Second, live in the present moment. That is, don’t obsess over what has happened in the past or lose yourself in visions of the future. Focus on what is right here, right in front of you. Make the most of it, and enjoy yourself. This moment could be all you have after all–it’s so much better to think that 2015 is not a guarantee and then to be grateful for all of it, then to have expectations and entitlements that go unfulfilled.
As Marcus Aurelius reminded himself:
“Don’t let your imagination be crushed by life as a whole. Don’t try to picture everything bad that could possibly happen. Stick with the situation at hand.”
What matters right now is right now. Enjoy it.
Third, if you are going to try to improve in the next year or you do have some regrets about the previous year, don’t just hope that this will happen. That’s not how it works. As Seneca wrote to a friend who’d asked for advice, you need to pick a person or a model to hold yourself against.
“Choose someone whose way of life as well as words, and whose very face as mirroring the character that lies behind it, have won your approval. Be always pointing him out to yourself either as your guardian or as your model. There is a need, in my view, for someone as a standard against which our characters can measure themselves. Without a ruler to do it against you won’t make crooked straight. ”

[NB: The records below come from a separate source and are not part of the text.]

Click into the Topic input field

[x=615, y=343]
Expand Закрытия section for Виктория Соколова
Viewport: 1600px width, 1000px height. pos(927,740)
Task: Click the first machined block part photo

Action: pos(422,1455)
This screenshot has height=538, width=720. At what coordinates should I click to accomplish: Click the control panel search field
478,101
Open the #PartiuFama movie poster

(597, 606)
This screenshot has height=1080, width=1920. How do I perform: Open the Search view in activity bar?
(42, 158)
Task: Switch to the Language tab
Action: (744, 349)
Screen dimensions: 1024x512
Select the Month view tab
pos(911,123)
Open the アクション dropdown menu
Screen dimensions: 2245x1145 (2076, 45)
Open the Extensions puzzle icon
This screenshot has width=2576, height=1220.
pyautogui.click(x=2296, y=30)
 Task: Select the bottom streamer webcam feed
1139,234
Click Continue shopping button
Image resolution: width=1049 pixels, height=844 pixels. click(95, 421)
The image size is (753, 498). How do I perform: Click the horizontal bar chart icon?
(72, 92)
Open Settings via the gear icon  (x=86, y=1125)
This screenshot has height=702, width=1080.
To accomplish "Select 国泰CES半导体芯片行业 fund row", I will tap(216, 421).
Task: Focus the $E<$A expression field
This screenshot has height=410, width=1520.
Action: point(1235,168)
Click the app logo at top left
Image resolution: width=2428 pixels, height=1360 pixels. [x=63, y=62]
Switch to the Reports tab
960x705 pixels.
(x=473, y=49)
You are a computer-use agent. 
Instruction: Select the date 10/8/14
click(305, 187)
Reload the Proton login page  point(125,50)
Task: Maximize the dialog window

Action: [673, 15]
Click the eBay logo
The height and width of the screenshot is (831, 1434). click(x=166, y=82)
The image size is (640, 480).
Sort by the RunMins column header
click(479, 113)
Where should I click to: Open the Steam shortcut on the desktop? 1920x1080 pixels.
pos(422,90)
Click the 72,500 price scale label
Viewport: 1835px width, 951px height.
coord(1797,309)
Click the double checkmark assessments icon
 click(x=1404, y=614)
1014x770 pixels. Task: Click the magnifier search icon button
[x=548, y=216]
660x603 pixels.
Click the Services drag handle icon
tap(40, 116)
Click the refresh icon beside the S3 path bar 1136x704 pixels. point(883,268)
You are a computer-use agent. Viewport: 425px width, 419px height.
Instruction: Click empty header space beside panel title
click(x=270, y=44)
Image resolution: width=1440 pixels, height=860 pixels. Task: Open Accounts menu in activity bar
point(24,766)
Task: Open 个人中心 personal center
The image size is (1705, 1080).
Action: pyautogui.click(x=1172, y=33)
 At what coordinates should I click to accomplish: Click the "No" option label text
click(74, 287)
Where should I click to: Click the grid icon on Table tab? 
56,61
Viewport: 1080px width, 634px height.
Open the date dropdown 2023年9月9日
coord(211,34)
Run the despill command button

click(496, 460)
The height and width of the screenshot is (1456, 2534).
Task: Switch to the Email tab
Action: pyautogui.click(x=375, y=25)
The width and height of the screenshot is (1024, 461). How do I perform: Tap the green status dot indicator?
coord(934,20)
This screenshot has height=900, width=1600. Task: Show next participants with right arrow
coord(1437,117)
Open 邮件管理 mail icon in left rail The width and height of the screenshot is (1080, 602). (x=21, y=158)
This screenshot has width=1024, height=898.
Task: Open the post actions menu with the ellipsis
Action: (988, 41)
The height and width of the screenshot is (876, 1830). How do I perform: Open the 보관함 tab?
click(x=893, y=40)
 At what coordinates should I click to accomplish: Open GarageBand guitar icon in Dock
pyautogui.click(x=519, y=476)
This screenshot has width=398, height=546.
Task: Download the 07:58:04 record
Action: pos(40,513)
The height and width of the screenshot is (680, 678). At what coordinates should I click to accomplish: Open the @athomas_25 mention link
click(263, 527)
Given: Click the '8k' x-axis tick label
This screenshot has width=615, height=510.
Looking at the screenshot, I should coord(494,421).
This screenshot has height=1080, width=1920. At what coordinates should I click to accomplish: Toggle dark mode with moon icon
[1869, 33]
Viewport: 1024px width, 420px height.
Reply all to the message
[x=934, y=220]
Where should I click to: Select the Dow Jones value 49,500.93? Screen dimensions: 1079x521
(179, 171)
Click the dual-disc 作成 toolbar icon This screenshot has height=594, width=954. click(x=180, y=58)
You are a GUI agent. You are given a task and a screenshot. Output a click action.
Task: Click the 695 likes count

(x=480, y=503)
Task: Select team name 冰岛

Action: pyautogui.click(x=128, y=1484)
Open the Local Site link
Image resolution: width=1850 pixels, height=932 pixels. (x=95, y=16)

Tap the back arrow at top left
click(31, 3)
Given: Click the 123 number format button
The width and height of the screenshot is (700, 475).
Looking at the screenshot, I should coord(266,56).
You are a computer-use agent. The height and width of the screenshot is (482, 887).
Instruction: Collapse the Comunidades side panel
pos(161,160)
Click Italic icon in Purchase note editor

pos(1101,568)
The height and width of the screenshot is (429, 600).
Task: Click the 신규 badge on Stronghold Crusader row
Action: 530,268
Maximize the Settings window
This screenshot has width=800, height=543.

So, who will it be for you this year?
Stoicism is not something you “believe”, it’s something you do. It’s a practical philosophy. The more you work it, the more it will do for you. So why not start now? There isn’t a better time.
As a final parting thought, remember that we choose whether this was a good year or a bad year. We choose whether everything is good or bad. As Seneca said, “a good person dyes events with his own color…and turns whatever happens to his own benefit.”
This is the attitude for success and optimism in all situations. By controlling our perceptions, we create a reality in which every situation, no matter what it is, provides us with a positive, exposed benefit we can act on, if only we look for it.
With this in mind, I hope you enjoy the holidays and consider the Stoics when you can.